● **TO DO**:
What is needed is a verbatim copy of each record below.

● **RECORDS SHOWN**:
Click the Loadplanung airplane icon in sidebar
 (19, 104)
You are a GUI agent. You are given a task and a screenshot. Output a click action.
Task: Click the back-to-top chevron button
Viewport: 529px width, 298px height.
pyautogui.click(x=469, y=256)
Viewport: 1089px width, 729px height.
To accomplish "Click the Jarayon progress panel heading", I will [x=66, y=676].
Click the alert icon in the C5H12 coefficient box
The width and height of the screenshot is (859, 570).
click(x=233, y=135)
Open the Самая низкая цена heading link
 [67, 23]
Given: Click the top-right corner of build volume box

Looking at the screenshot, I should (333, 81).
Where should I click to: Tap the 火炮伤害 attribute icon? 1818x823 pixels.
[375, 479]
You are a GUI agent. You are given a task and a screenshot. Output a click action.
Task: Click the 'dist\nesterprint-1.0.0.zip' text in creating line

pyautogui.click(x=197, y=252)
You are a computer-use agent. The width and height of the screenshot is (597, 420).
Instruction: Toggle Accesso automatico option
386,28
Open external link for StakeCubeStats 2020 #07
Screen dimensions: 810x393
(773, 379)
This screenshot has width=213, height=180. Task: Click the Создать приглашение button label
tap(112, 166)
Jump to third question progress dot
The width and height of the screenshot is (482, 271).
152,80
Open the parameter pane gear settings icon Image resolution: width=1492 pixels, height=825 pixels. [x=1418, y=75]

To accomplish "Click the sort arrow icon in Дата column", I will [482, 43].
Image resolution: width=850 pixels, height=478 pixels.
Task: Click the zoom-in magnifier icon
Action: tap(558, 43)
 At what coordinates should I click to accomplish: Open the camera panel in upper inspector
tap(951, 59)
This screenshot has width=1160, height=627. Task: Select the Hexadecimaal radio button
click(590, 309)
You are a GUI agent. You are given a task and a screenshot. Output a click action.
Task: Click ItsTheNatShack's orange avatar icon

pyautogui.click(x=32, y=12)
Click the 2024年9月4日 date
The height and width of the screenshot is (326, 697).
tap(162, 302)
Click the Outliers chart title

● **SOLUTION BELOW**:
Click the Loadplanung airplane icon in sidebar
 (19, 104)
You are a GUI agent. You are given a task and a screenshot. Output a click action.
Task: Click the back-to-top chevron button
Viewport: 529px width, 298px height.
pyautogui.click(x=469, y=256)
Viewport: 1089px width, 729px height.
To accomplish "Click the Jarayon progress panel heading", I will [x=66, y=676].
Click the alert icon in the C5H12 coefficient box
The width and height of the screenshot is (859, 570).
click(x=233, y=135)
Open the Самая низкая цена heading link
 [67, 23]
Given: Click the top-right corner of build volume box

Looking at the screenshot, I should (333, 81).
Where should I click to: Tap the 火炮伤害 attribute icon? 1818x823 pixels.
[375, 479]
You are a GUI agent. You are given a task and a screenshot. Output a click action.
Task: Click the 'dist\nesterprint-1.0.0.zip' text in creating line

pyautogui.click(x=197, y=252)
You are a computer-use agent. The width and height of the screenshot is (597, 420).
Instruction: Toggle Accesso automatico option
386,28
Open external link for StakeCubeStats 2020 #07
Screen dimensions: 810x393
(773, 379)
This screenshot has width=213, height=180. Task: Click the Создать приглашение button label
tap(112, 166)
Jump to third question progress dot
The width and height of the screenshot is (482, 271).
152,80
Open the parameter pane gear settings icon Image resolution: width=1492 pixels, height=825 pixels. [x=1418, y=75]

To accomplish "Click the sort arrow icon in Дата column", I will [482, 43].
Image resolution: width=850 pixels, height=478 pixels.
Task: Click the zoom-in magnifier icon
Action: tap(558, 43)
 At what coordinates should I click to accomplish: Open the camera panel in upper inspector
tap(951, 59)
This screenshot has width=1160, height=627. Task: Select the Hexadecimaal radio button
click(590, 309)
You are a GUI agent. You are given a task and a screenshot. Output a click action.
Task: Click ItsTheNatShack's orange avatar icon

pyautogui.click(x=32, y=12)
Click the 2024年9月4日 date
The height and width of the screenshot is (326, 697).
tap(162, 302)
Click the Outliers chart title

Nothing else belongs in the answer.